WRITTEN EXERCISE: Copy every line of the listing below word for word, without changing anything.

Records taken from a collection

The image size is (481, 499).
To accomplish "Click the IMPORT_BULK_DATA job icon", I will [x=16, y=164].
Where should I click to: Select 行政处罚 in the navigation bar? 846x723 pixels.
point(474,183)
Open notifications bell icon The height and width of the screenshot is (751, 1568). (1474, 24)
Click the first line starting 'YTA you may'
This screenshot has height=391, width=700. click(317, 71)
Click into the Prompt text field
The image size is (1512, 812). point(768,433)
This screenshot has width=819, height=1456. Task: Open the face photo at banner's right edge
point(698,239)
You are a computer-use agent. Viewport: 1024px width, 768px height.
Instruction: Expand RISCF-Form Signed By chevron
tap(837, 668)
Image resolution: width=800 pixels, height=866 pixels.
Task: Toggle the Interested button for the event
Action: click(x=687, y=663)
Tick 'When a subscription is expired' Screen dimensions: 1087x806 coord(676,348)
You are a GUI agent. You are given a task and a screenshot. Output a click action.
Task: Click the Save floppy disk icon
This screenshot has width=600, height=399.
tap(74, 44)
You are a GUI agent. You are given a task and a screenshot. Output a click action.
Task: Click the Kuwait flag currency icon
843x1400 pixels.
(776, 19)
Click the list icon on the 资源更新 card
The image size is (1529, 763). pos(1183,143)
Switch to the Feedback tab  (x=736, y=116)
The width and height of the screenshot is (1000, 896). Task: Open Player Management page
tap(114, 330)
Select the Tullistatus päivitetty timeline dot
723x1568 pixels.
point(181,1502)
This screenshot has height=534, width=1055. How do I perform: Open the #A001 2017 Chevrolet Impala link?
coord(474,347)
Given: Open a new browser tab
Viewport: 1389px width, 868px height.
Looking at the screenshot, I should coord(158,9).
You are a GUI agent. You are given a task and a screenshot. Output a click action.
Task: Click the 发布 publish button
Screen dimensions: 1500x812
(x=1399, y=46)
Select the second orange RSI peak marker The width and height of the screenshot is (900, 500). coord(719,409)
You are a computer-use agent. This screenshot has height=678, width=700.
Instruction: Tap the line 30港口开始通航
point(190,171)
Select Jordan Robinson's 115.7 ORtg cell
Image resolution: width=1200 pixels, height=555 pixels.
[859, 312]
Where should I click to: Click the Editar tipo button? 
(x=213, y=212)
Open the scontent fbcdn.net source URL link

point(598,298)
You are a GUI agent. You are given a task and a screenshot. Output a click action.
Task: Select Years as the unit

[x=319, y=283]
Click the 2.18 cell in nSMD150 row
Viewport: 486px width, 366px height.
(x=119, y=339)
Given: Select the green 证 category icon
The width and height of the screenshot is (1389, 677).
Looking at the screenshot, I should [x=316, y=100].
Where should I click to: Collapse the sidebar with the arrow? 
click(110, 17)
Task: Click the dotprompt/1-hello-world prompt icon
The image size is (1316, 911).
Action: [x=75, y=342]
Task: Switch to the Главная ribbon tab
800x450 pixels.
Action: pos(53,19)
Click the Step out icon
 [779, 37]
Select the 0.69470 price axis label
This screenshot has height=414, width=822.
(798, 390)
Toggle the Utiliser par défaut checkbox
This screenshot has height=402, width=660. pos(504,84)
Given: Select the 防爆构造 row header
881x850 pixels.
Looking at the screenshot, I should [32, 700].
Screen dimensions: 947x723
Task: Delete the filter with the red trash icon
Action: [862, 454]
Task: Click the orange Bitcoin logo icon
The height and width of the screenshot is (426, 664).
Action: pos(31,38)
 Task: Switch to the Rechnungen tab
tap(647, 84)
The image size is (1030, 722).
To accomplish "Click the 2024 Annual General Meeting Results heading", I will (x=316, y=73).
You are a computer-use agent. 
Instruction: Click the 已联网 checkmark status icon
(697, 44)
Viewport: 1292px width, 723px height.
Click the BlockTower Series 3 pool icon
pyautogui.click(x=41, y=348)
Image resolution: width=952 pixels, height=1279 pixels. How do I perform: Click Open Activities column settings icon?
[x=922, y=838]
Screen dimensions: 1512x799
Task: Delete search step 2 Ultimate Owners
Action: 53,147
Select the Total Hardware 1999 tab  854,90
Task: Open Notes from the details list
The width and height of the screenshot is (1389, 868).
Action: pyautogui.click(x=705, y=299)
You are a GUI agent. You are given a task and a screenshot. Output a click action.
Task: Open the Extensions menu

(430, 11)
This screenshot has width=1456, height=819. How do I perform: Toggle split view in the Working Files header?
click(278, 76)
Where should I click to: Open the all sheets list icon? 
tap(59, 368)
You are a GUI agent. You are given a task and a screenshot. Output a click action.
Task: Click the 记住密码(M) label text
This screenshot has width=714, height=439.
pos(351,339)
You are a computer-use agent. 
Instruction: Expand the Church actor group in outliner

THE OUTPUT:
The image size is (481, 499).
To accomplish "Click the IMPORT_BULK_DATA job icon", I will [x=16, y=164].
Where should I click to: Select 行政处罚 in the navigation bar? 846x723 pixels.
point(474,183)
Open notifications bell icon The height and width of the screenshot is (751, 1568). (1474, 24)
Click the first line starting 'YTA you may'
This screenshot has height=391, width=700. click(317, 71)
Click into the Prompt text field
The image size is (1512, 812). point(768,433)
This screenshot has width=819, height=1456. Task: Open the face photo at banner's right edge
point(698,239)
You are a computer-use agent. Viewport: 1024px width, 768px height.
Instruction: Expand RISCF-Form Signed By chevron
tap(837, 668)
Image resolution: width=800 pixels, height=866 pixels.
Task: Toggle the Interested button for the event
Action: click(x=687, y=663)
Tick 'When a subscription is expired' Screen dimensions: 1087x806 coord(676,348)
You are a GUI agent. You are given a task and a screenshot. Output a click action.
Task: Click the Save floppy disk icon
This screenshot has width=600, height=399.
tap(74, 44)
You are a GUI agent. You are given a task and a screenshot. Output a click action.
Task: Click the Kuwait flag currency icon
843x1400 pixels.
(776, 19)
Click the list icon on the 资源更新 card
The image size is (1529, 763). pos(1183,143)
Switch to the Feedback tab  (x=736, y=116)
The width and height of the screenshot is (1000, 896). Task: Open Player Management page
tap(114, 330)
Select the Tullistatus päivitetty timeline dot
723x1568 pixels.
point(181,1502)
This screenshot has height=534, width=1055. How do I perform: Open the #A001 2017 Chevrolet Impala link?
coord(474,347)
Given: Open a new browser tab
Viewport: 1389px width, 868px height.
Looking at the screenshot, I should coord(158,9).
You are a GUI agent. You are given a task and a screenshot. Output a click action.
Task: Click the 发布 publish button
Screen dimensions: 1500x812
(x=1399, y=46)
Select the second orange RSI peak marker The width and height of the screenshot is (900, 500). coord(719,409)
You are a computer-use agent. This screenshot has height=678, width=700.
Instruction: Tap the line 30港口开始通航
point(190,171)
Select Jordan Robinson's 115.7 ORtg cell
Image resolution: width=1200 pixels, height=555 pixels.
[859, 312]
Where should I click to: Click the Editar tipo button? 
(x=213, y=212)
Open the scontent fbcdn.net source URL link

point(598,298)
You are a GUI agent. You are given a task and a screenshot. Output a click action.
Task: Select Years as the unit

[x=319, y=283]
Click the 2.18 cell in nSMD150 row
Viewport: 486px width, 366px height.
(x=119, y=339)
Given: Select the green 证 category icon
The width and height of the screenshot is (1389, 677).
Looking at the screenshot, I should [x=316, y=100].
Where should I click to: Collapse the sidebar with the arrow? 
click(110, 17)
Task: Click the dotprompt/1-hello-world prompt icon
The image size is (1316, 911).
Action: [x=75, y=342]
Task: Switch to the Главная ribbon tab
800x450 pixels.
Action: pos(53,19)
Click the Step out icon
 [779, 37]
Select the 0.69470 price axis label
This screenshot has height=414, width=822.
(798, 390)
Toggle the Utiliser par défaut checkbox
This screenshot has height=402, width=660. pos(504,84)
Given: Select the 防爆构造 row header
881x850 pixels.
Looking at the screenshot, I should [32, 700].
Screen dimensions: 947x723
Task: Delete the filter with the red trash icon
Action: [862, 454]
Task: Click the orange Bitcoin logo icon
The height and width of the screenshot is (426, 664).
Action: pos(31,38)
 Task: Switch to the Rechnungen tab
tap(647, 84)
The image size is (1030, 722).
To accomplish "Click the 2024 Annual General Meeting Results heading", I will (x=316, y=73).
You are a computer-use agent. 
Instruction: Click the 已联网 checkmark status icon
(697, 44)
Viewport: 1292px width, 723px height.
Click the BlockTower Series 3 pool icon
pyautogui.click(x=41, y=348)
Image resolution: width=952 pixels, height=1279 pixels. How do I perform: Click Open Activities column settings icon?
[x=922, y=838]
Screen dimensions: 1512x799
Task: Delete search step 2 Ultimate Owners
Action: 53,147
Select the Total Hardware 1999 tab  854,90
Task: Open Notes from the details list
The width and height of the screenshot is (1389, 868).
Action: pyautogui.click(x=705, y=299)
You are a GUI agent. You are given a task and a screenshot. Output a click action.
Task: Open the Extensions menu

(430, 11)
This screenshot has width=1456, height=819. How do I perform: Toggle split view in the Working Files header?
click(278, 76)
Where should I click to: Open the all sheets list icon? 
tap(59, 368)
You are a GUI agent. You are given a task and a screenshot. Output a click action.
Task: Click the 记住密码(M) label text
This screenshot has width=714, height=439.
pos(351,339)
You are a computer-use agent. 
Instruction: Expand the Church actor group in outliner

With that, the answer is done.